In 1925, during one of Salvatore and Amalia Coppola’s frequent voyages between New York and Naples, Italy, their third and last child, Gloria, was born in Naples. She spent her youth growing up in Brooklyn along with her older brother and sister. She attended St. Saviors High School in downtown Brooklyn, where she enjoyed playing field hockey. It was in Bensonhurst where she met Joseph Chiarello, who lived just a few blocks away, of the Chiarello Stevedore family. After Mr. Chiarello completed his service in the Merchant Marine during World War II, they married at St. Bernadette Church in Bensonhurst. For their honeymoon they drove south to Florida, where they then took a prop plane to Havana, Cuba.

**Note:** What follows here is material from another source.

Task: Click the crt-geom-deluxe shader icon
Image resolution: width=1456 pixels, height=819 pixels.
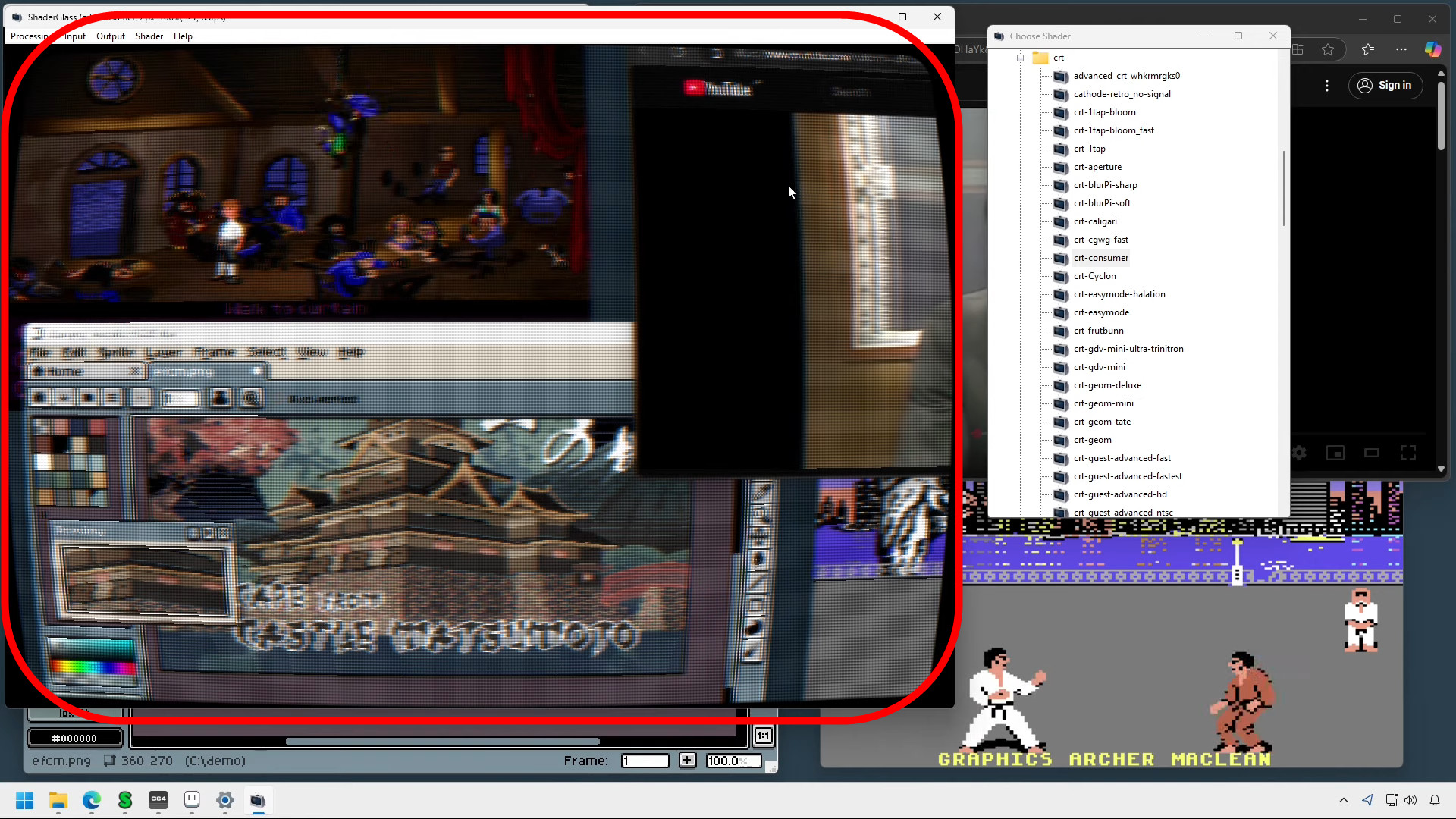Action: pyautogui.click(x=1060, y=385)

Prior to buying their first and only home in Bay Ridge, Brooklyn, they had their first two children, Gloria and Joseph. In 1962, after spending the first 15 summers at the compound owned by Mr. Chiarello’s father on the north shore of Lake Winnipesaukee, they found Southampton Shores and rented a summer cottage on Turtle Cove Drive. They bought it two years later. During this time their third child, Lisa, was born. Mr. Chiarello died in 1993 at the age of 66.
After her husband’s death, at the urging of her children, she sold both the Brooklyn and Southampton Shores homes and purchased her first and only new home on Coopers Farm Road in Southampton Village, where she lived until two years ago, when she moved into a smaller, more manageable home on North Sea/Mecox Road.
On March 21, the day of her 90th birthday, she sat at the head of the family table, passed on down to her from her father, Salvatore. At the table were her family, all of whom meant so much to her: her daughter Lisa and Peter Scopinich with their daughter, Molly; her son, Joseph Chiarello; her oldest child, Gloria Doyle, and her two children, Tara Malone and Richard Doyle with their spouses, Matt Malone and Lisa Doyle; and grandchildren, Sadie, Cooper, Georgia and JJ. At the beginning of this meal, Gloria Chiarello recited the toast that had been in their family for decades.
“F-A-M-I-L-Y. What does that spell? Family. Father And Mother I Love You.”
Visitation is at O’Connell Funeral Home in Southampton on Wednesday, July 29, from 4 to 8 p.m.
A funeral Mass is set for Thursday, July 30, at 10 a.m. at the Basilica Parish of the Sacred Hearts of Jesus and Mary in Southampton. A private burial will follow at Holy Cross Cemetery in Flatbush, Brooklyn.